The dark matter of genome

It has three billion base pairs but only about two per cent of the human genome codes for proteins. In a two part series, Pawan Dhar tries to understand what the remaining bulk of the human genome is doing? Is it a genetic graveyard or a cryptic instruction manual that ensures survival of the species?

doi:10.1038/nindia.2013.10 Published online 24 January 2013

The recent ENCODE (Encyclopedia of DNA Elements) project has thrown new light on the dark matter of genome – traditionally labelled junk. It turns out that more than 80 per cent of the human 'non-protein coding' genome is biologically active and impacts the expression of genes in the neighbourhood.

The dark matter

Susumu Ohno introduced the term 'junk DNA' in 1972 to describe DNA sequences that did not encode for proteins. Over time, the phrase 'junk' got reworded to 'non-coding' and represents sequences that code for RNA but not protein molecules.

Despite advances in genome sequencing, a majority of the human genome remained uncharacterized.
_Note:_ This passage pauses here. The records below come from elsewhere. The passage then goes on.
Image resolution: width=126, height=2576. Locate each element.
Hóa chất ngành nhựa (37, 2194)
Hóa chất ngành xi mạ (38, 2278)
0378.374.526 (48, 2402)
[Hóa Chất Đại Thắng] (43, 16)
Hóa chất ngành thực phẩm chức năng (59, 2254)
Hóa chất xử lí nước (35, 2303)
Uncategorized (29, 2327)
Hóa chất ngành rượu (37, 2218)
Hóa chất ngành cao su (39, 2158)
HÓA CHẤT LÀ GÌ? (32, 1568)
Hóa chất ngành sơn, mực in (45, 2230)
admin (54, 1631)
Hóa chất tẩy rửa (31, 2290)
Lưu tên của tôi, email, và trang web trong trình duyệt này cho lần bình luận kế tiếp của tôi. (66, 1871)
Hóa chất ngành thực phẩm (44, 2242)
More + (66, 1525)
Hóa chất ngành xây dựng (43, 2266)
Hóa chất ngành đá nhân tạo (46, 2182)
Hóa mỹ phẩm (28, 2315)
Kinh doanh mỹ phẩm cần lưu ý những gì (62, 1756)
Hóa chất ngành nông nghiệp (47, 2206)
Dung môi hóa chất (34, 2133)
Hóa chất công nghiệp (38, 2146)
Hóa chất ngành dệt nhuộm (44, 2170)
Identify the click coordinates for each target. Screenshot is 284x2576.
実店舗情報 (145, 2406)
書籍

Only a tiny two per cent of genome was found to 'do something'. The bulk — approximately 98 per cent genome — with unclear function came to be called 'dark matter'.

This view of genome persisted for many years. Due to paucity of relevant data, the 'dark matter of genome' was considered an evolutionary relic. Things changed when the human genome sequencing project was launched.

The Human Genome Project

The project resulted in a high quality map of the human genome showing about 20,500 protein coding regions. The genomic landscape had an extensive arrangement of duplicated regions. The dark matter had just started getting visible.

However, another major effort was needed to make sense of the large non-protein tracts of human genome. This led to the launch of ENCODE, an "Encyclopedia of DNA Elements".

The ENCODE project

The goal was to catalogue every nucleotide in the genome that is doing "something"! This was the first major effort to systematically study dark matter at very high resolution.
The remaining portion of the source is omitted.